**REQUEST:** Rewrite only the lines from the line with "The width and height of the screenshot is (1152, 705)." to the line with "pyautogui.click(x=964, y=107)", swapping "Mirror Pick Axis" for "Mirror Pivot Axis" and changing nothing else.

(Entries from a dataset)
········

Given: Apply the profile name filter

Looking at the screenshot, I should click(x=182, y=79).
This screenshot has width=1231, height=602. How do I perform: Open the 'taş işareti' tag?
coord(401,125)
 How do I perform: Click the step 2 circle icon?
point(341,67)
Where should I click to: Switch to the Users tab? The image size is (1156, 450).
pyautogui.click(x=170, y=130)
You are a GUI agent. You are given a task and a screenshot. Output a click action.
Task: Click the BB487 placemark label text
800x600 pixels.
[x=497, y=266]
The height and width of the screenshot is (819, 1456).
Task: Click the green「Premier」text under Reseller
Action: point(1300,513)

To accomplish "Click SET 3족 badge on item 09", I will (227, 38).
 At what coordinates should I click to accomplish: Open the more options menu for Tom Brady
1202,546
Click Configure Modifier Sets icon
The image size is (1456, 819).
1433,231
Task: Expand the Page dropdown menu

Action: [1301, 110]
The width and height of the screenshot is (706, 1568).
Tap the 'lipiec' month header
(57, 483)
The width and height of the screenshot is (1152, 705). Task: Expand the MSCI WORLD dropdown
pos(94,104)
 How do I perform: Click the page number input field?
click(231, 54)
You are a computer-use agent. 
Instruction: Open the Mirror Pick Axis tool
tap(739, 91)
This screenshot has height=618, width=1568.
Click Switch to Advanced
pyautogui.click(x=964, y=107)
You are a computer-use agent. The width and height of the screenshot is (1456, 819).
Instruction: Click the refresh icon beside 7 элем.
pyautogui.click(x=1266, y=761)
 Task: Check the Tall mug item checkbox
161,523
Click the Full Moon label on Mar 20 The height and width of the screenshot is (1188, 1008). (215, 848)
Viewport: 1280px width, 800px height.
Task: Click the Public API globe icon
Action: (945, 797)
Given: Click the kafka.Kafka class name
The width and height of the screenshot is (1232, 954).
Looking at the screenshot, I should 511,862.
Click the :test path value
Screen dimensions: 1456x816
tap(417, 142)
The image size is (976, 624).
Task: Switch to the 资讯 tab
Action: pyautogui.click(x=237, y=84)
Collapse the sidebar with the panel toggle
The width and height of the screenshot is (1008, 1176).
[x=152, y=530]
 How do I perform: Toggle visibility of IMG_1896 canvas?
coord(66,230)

········

**WRITTEN SOLUTION:**
The width and height of the screenshot is (1152, 705). Task: Expand the MSCI WORLD dropdown
pos(94,104)
 How do I perform: Click the page number input field?
click(231, 54)
You are a computer-use agent. 
Instruction: Open the Mirror Pivot Axis tool
tap(739, 91)
This screenshot has height=618, width=1568.
Click Switch to Advanced
pyautogui.click(x=964, y=107)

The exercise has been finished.